Wednesday, March 7, 2007

Is Rudeness a trend?

I have always run business on the basic principle of  "people are generally good," and it has worked very well for a long time.  I treat people right, and they treat me right as well (the majority of them, anyway.)  For example, I've never had my buyer-clients sign employment contracts with me before going out to look at houses together.  They understand that I'm working hard to provide a value for them, and when we find the right house, they'll want me to represent their best interests in the transaction.  A couple of times a year someone will let me down, but overall I've found that people appreciate what I do for them and reciprocate by being loyal to me.  Well, this year (and especially this week!) hasn't gone so smoothly...

Yesterday someone called me who was interested in one of my listings and asked if I could meet them in an hour to show them the home.  Absolutely!  This is one of the positives of my job - something the sellers did to prepare their home, or something I did to market their home, struck a chord, and someone wants to see it - that's great news!  I called the sellers to let them know what was happening and headed over to the home.  Well, our appointment time came and went with no sign of these buyers.  20 minutes later I called them to check in, and their response was something along the lines of, "my wife remembered she didn't like that neighborhood, so we didn't bother stopping in."  OK, but thanks a lot for wasting my time..  If you don't like the neighborhood you don't like the neighborhood - I'm ok with that.  But could you show some common courtesy for others?

Monday I spoke with a client of mine who had to share some bad news with me.  It seems that even though we've been working together since before Thanksgiving to find her perfect home, she has also been working with another realtor in another part of town for even longer.  Her plan was to work with the realtor from the part of town she ends up buying her home.  But now she realizes how much time & engergy we're both giving her, and she feels bad, so she has decided to use the realtor she met first regardless of where she ends up buying...  Oh well, my loss.  It's part of the business.

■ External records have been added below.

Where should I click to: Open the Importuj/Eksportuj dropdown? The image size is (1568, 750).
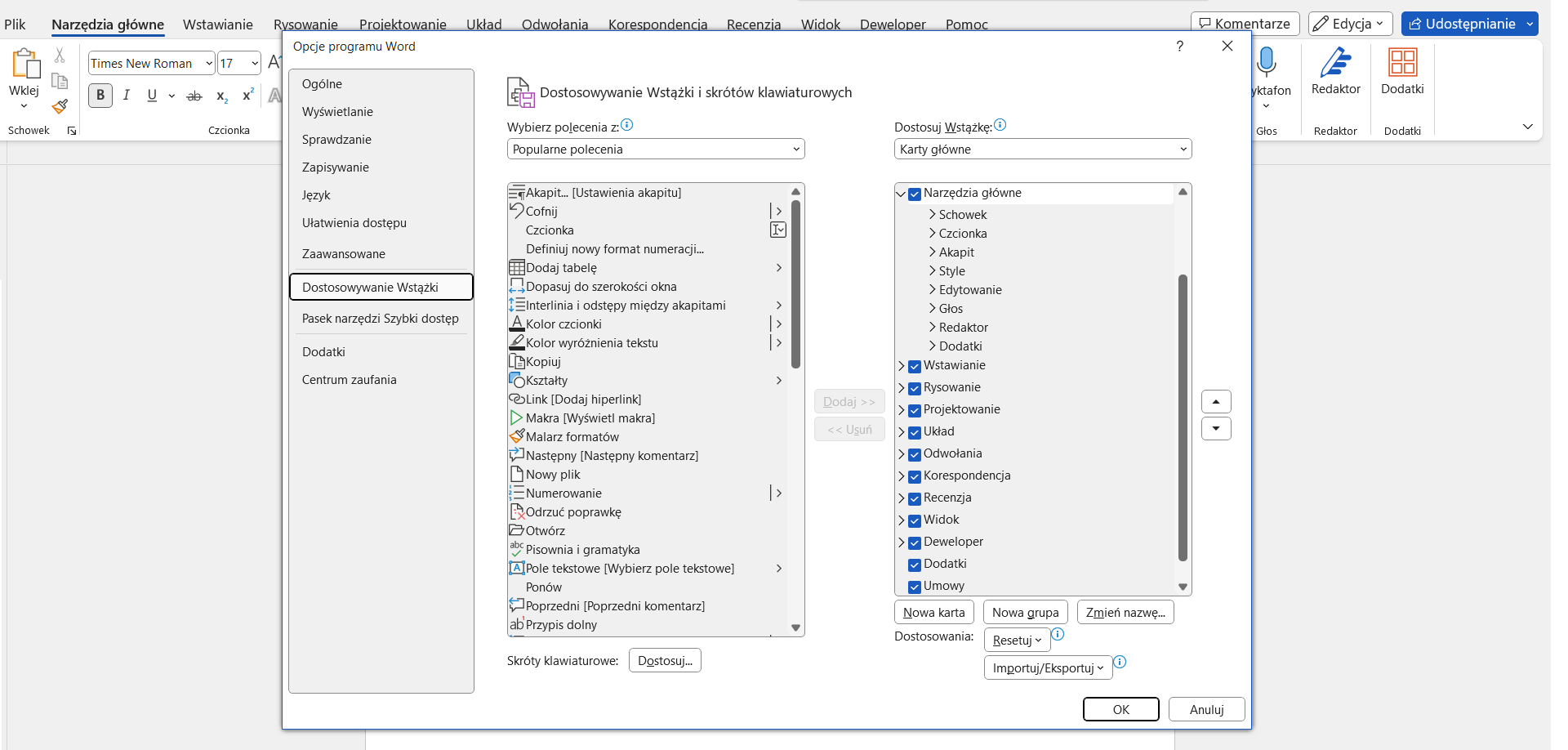click(1048, 667)
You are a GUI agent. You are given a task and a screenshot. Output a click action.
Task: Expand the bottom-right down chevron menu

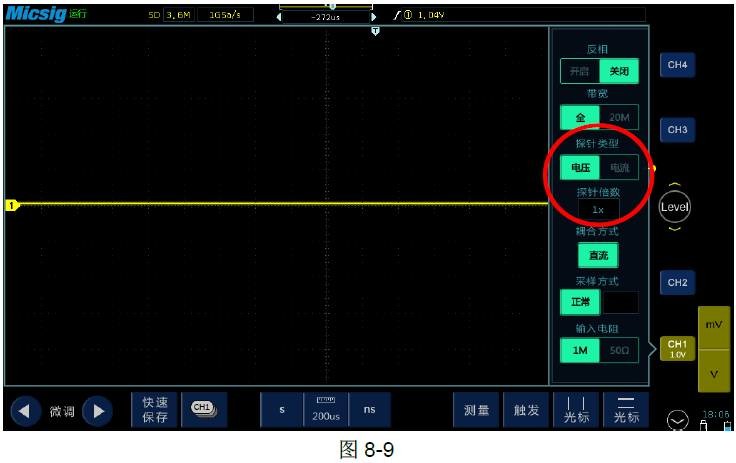pyautogui.click(x=677, y=419)
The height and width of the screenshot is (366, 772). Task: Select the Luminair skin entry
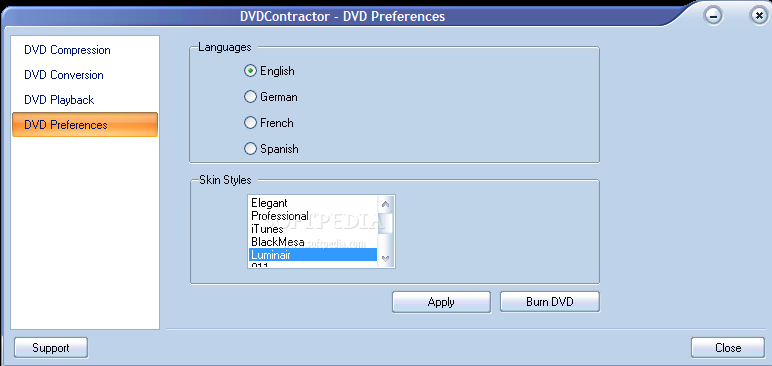[313, 255]
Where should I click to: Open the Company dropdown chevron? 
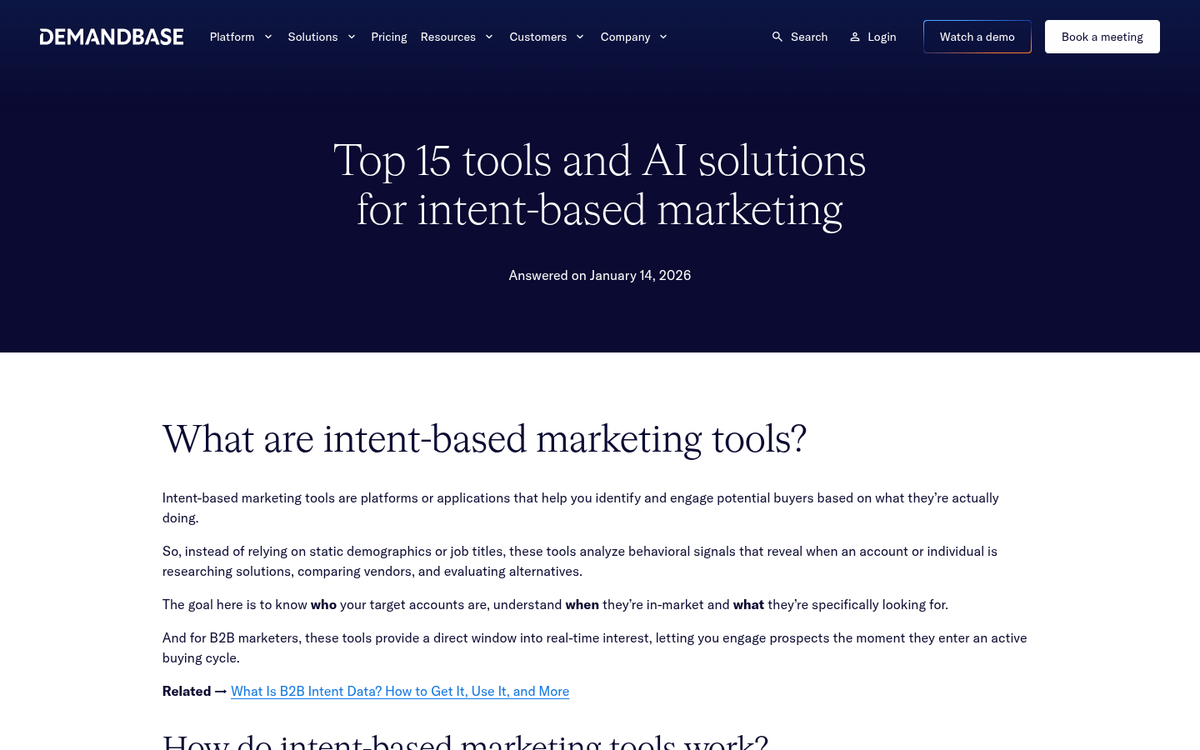[663, 37]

Sunday I spoke with another buyer-client and received very similar news.  This was a first-time buyer, so there was more involved than just looking at houses together.  Which suburb of the entire Valley would be right for her?  What's the difference between what you can qualify for, and what you can afford?  What are some of the hidden benefits and hidden costs of home ownership?  Once we found the right neighborhood, and she was armed with lots of good knowledge, she decided to work with a realtor-friend of hers instead.

A couple of months ago, I had clients come into town who were moving here from California.  We spent two months emailing & talking to get a feel for what was important to them in terms of price, home, neighborhood, etc.  Their top two criteria were very important to them, but everything else was flexible.  They came in for a weekend, and we looked at a ton of homes in a few different neighborhoods.  Then, on the drive back to California, they stopped and bought a new-construction home without me.  The new home did not meet either of the two criteria which they had made very clear were critcal to them, but it did have a criteria which they decided was more important (but which they had never mentioned to me).

These stories sound a little bit like sour grapes to me, and maybe they are.  I've lost more clients in two months than I generally do in a year, so I am a bit frustrated.  Have I already met my annual quota for being disappointed?  Or is this a sign of things to come - an upward trend in general rudeness and disregard for other people's time?  I'm not sure, but I am going to make a change to my business practice.

Buyers, it doesn't matter to me whether you buy the first home you see or the 100th.  Whether the home selection process takes a weekend or over a year.  Whether you're very easygoing or very particular.  I am absolutely committed to helping you find the right home - no matter how hard it is or how long it takes.  But, my time is valuable, and I don't bill by the hour.  I only get paid when you successfully close on your new home.  And for that reason, I am going to start using the buyer-broker employment contract with all my buyers.